AIM OF THE EXERCISE
From the listing below, count the lines where the string "agent" occurs. Give the number, with no other words.

DATA SUPPLIED Start Marker

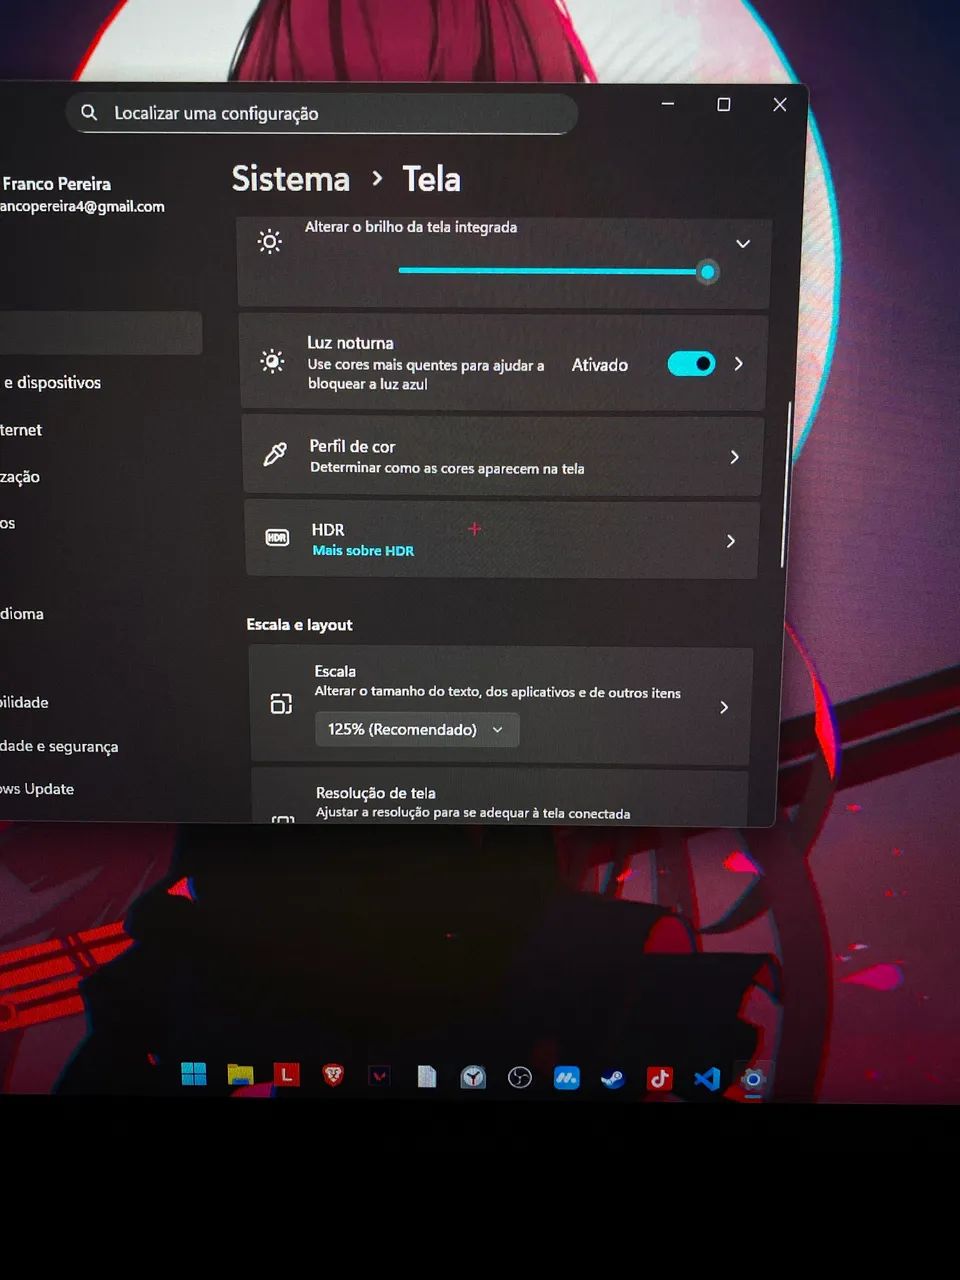The height and width of the screenshot is (1280, 960).
Task: Click the Localizar uma configuração search field
Action: click(x=330, y=114)
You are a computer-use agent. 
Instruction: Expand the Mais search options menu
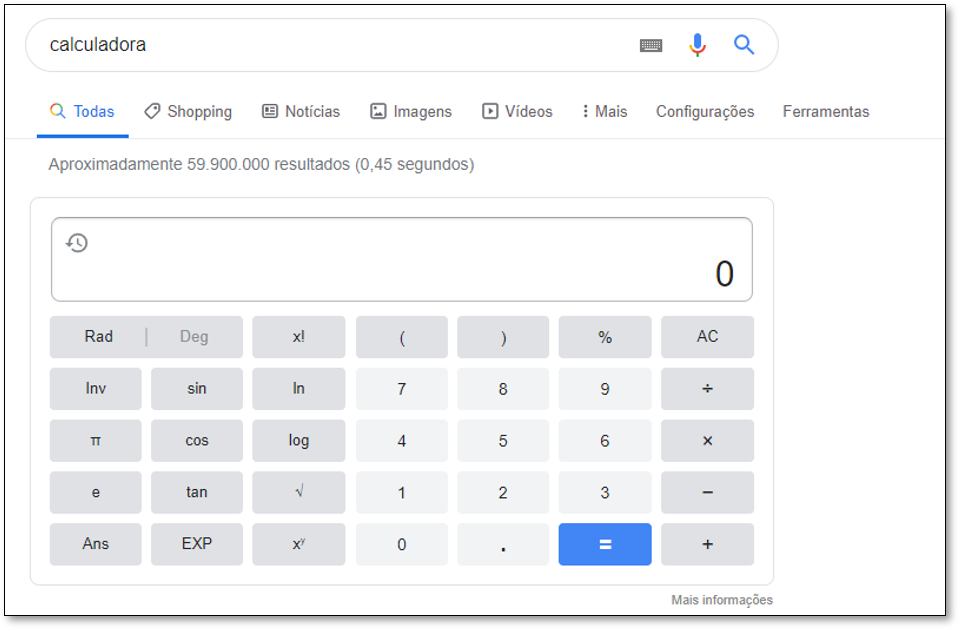pyautogui.click(x=605, y=112)
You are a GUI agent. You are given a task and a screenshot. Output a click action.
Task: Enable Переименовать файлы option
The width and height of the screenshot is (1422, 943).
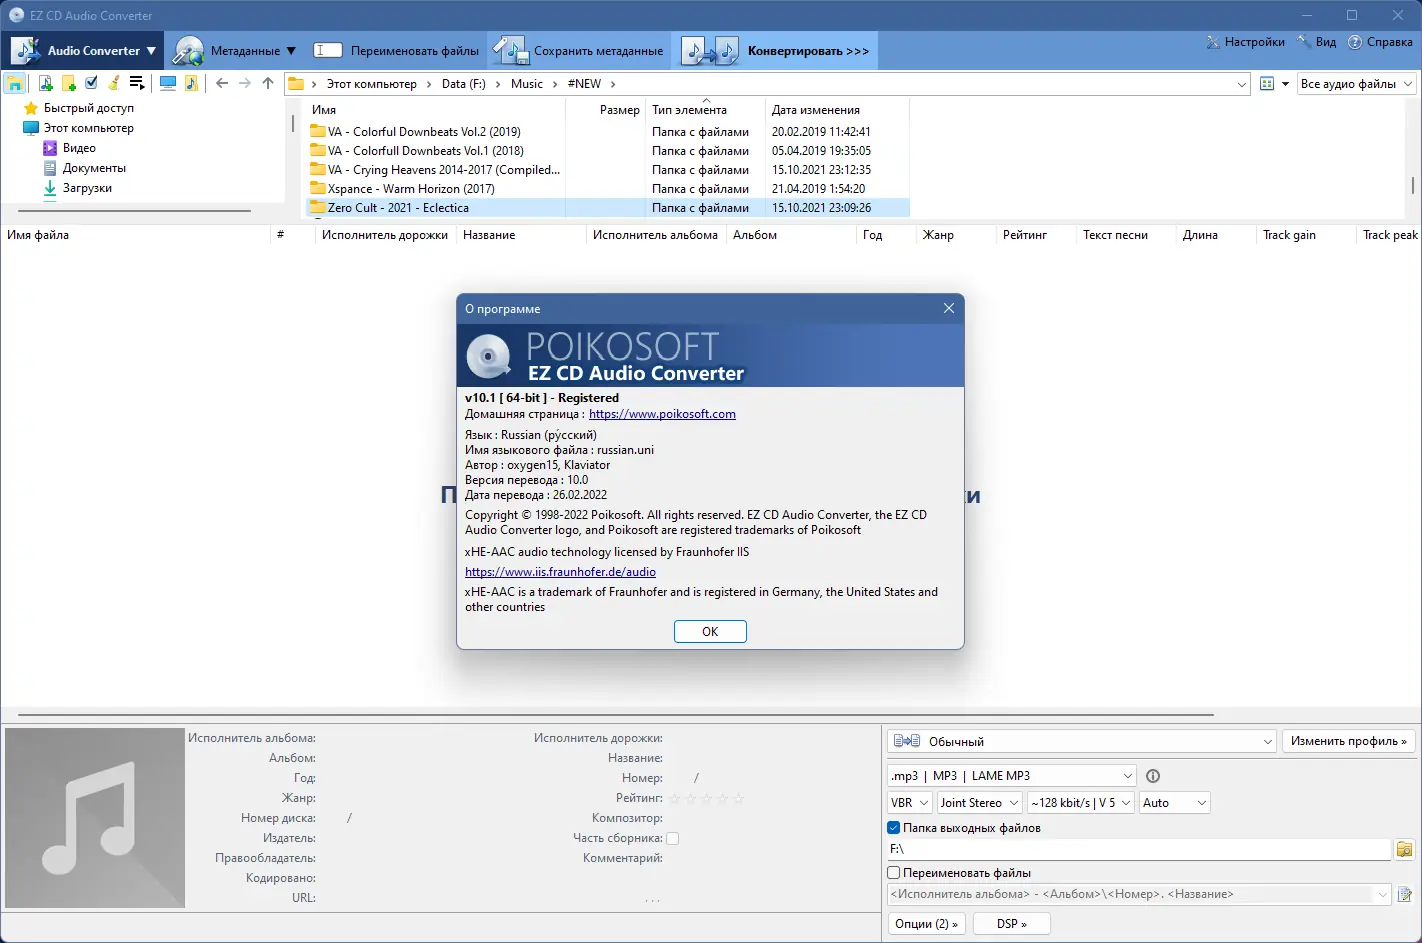[x=892, y=872]
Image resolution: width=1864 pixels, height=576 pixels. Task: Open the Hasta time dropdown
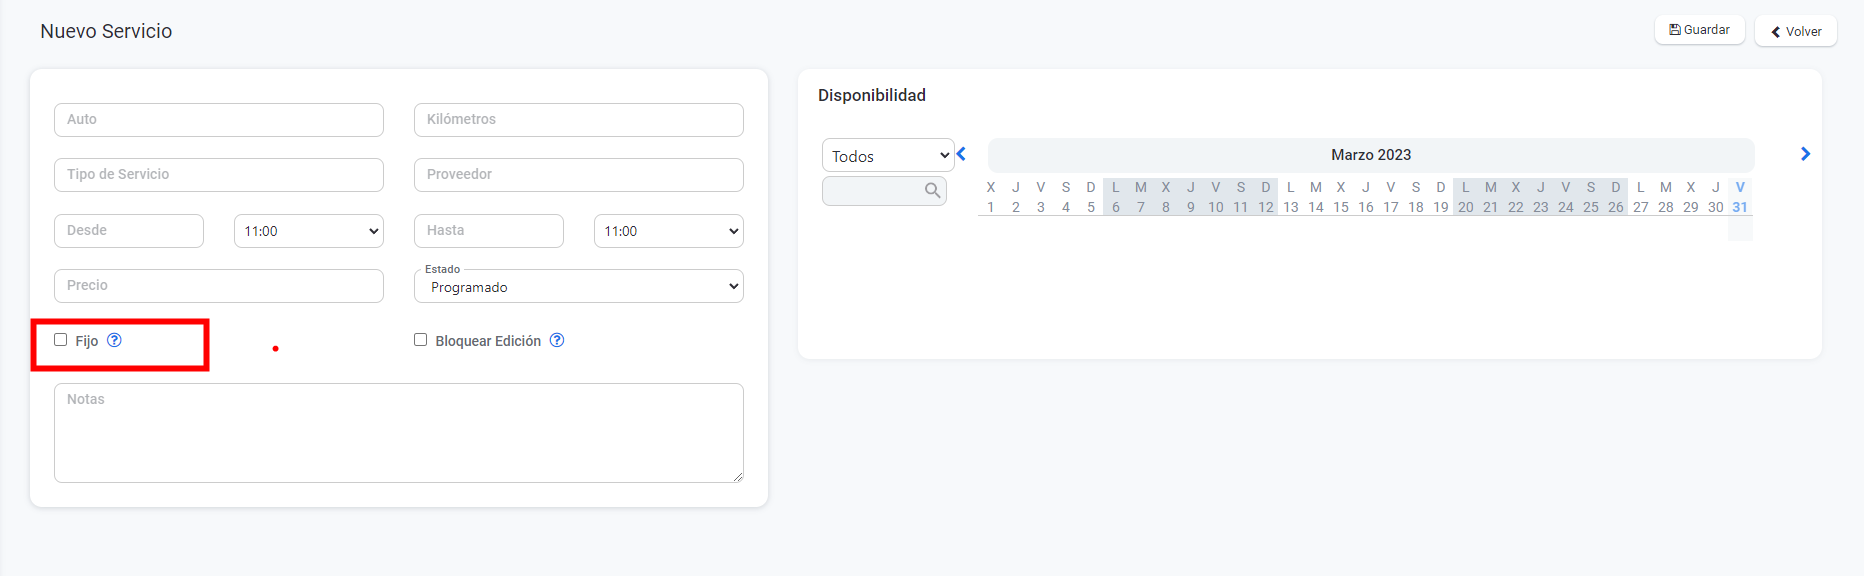(668, 231)
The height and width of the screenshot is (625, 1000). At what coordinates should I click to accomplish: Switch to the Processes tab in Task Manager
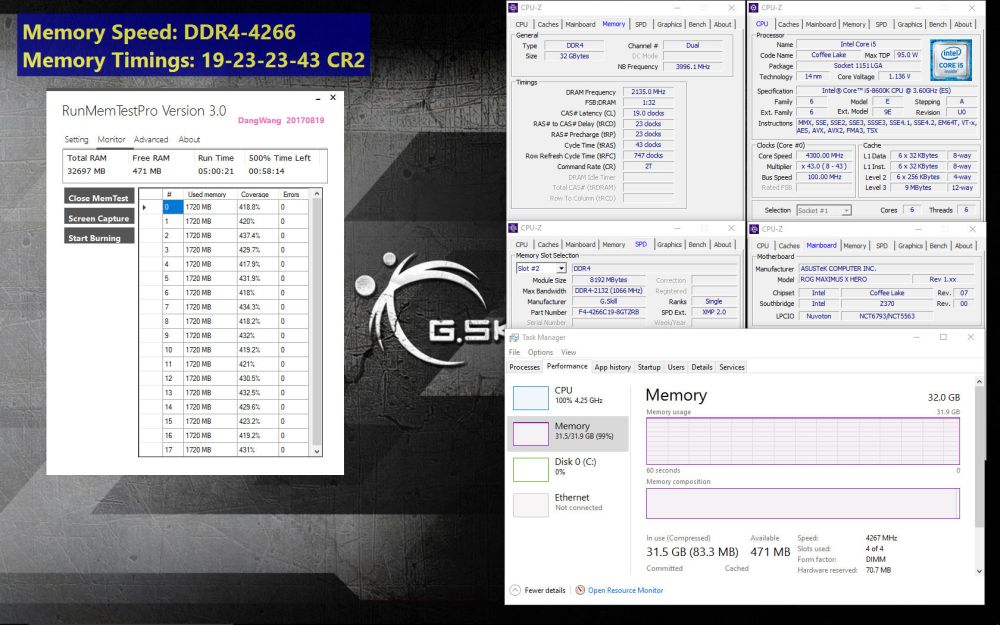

DATA SUPPLIED End Marker

SOLUTION FOR THIS EXERCISE
2